Superconducting Digital Signal Processor for Telecommunication

Anna Herr

Microtechnology and Nanoscience, Chalmers University of Technology
41296 Gothenburg, Sweden
e-mail: anna.herr@chalmers.se

Abstract- Ultra-fast switching speed of superconducting digital circuits makes possible Digital Signal Processors with performance unattainable by any other technology. Based on rapid-single-flux-quantum (RSFQ) logic, these integrated circuits are capable of delivering high computation capacity up to 30GOPS on a single processor and very short latency of 0.1 ns. There are two main applications of such hardware in practical telecommunication systems: filters for superconducting ADCs operating with digital RF data and recursive filters at baseband. The latter of these allow functions such as multiuser detection for 3G WCDMA, equalization and channel pre-coding for 4G OFDM MIMO, and general blind detection. The performance gain is an increase in the cell capacity, quality of service, and transmitted data rate. The current status of the development of the RSFQ baseband DSP is discussed. Major components with operating speed of 30 GHz have been developed. Designs, test results, and future development of the complete systems including cryopackaging and a CMOS interface are reviewed.

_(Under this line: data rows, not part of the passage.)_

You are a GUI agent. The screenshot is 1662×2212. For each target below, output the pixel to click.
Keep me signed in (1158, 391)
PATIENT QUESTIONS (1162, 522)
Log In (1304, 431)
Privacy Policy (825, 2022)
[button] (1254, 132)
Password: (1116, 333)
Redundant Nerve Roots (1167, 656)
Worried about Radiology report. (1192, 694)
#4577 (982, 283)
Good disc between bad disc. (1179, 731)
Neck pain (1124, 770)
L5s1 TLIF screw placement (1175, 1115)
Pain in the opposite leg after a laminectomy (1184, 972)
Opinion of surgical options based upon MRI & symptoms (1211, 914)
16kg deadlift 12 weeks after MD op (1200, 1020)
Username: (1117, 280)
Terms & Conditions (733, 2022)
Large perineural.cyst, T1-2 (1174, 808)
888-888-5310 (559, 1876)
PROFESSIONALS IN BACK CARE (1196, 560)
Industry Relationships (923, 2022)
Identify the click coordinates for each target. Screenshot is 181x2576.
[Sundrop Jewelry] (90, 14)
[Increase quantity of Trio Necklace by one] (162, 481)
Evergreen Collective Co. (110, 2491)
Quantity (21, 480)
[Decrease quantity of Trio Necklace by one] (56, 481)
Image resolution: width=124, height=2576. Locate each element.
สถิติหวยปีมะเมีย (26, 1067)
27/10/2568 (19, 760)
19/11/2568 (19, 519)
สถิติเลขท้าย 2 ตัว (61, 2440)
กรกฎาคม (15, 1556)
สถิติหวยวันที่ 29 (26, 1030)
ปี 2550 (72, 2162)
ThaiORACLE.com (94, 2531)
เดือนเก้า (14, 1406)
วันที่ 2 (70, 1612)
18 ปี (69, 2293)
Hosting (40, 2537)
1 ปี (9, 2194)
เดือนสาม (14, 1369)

Based on author’s talk presented at the Microcooler Workshop of EU Project “S Pulse (A24)” on April 8, 2008.

I. INTRODUCTION

Digital Signal Processors (DSPs) are microprocessors of architecture dedicated and optimized for the computations typical in digital signal processing, such as discrete filters, Fast Fourier Transforms, and image processing. In recent decades, DSP use has been increasing rapidly due to the rapid growth of wireless telecommunications market. DSP performance influences the overall system architecture, quality of the products, and cost. The current demands in quality of service, unification of interfaces and communication security place very tough requirements on the DSPs information/processing rate and throughput.

The rationale for using superconducting Rapid Single Flux Quantum (RSFQ) technology for digital signal processors lies in the benefits of exceptionally high clock frequency in combination with low power dissipation, high integration density and scalability [1], [2]. RSFQ technology is especially suitable for DSPs because it can guarantee very high throughput in heavily pipelined architectures and fast interface to serial memory, which is essential for DSP performance.

Much work has been done in the field of RSFQ-based digital signal processing. Work has focused mainly on two areas: RF DSP decimation filters fed by high performance, oversampling superconducting Analog-to-Digital converter (ADC) modulators, and baseband nonlinear recursive filters for interference rejection. In both cases, the speed of the RSFQ digital
circuit is the major performance factor. In RF DSP the clock speed of the digital filters is determined by the 20-40 GHz ADCs sampling rate. In baseband recursive filtering, high speed is required to minimize feedback computation time involving processing of a massive parallel data. The nonlinear recursive algorithms demand not only 100 GOPs ($10^{12}$ fixed point operations per second) range overall performance but also low latency, with total computation time on a microsecond scale.

The main topic of this paper is the baseband RSFQ DSP. Initially, application of RSFQ baseband processing was introduced in the context of interference cancellation in the uplink of W-CDMA (wideband code division multiple access) systems [3]. A similar approach is applicable to a wide class of algorithms used in different telecommunication standards, both uplink and downlink. From RSFQ practical realization point of view, implementation of DSPs is a difficult, but manageable task even at the current level of the fabrication process and packaging technology. However demonstration of the first fully functional prototype is crucial for opening a potentially large commercial market.

II. RSFQ DSP APPLICATIONS

Due to the necessity of cooling to 4 K, application of RSFQ technology is justified only for tasks that are impossible or ineffective using semiconductors. For DSPs this translates to problems that can not be effectively parallelized. The general class of DSP problems that falls into this category is adaptive filtering [4]. The general principle of adaptive filtering is shown in Fig. 1. The signal is applied simultaneously to the unknown transmitting system and adaptive filter, and the output signal if formed by subtracting the output of the adaptive filter from the output of transmitting system. The adaptive algorithm is constructed to minimize output error, thus to guarantee perfect model for unknown system and perfect detection of the input signal.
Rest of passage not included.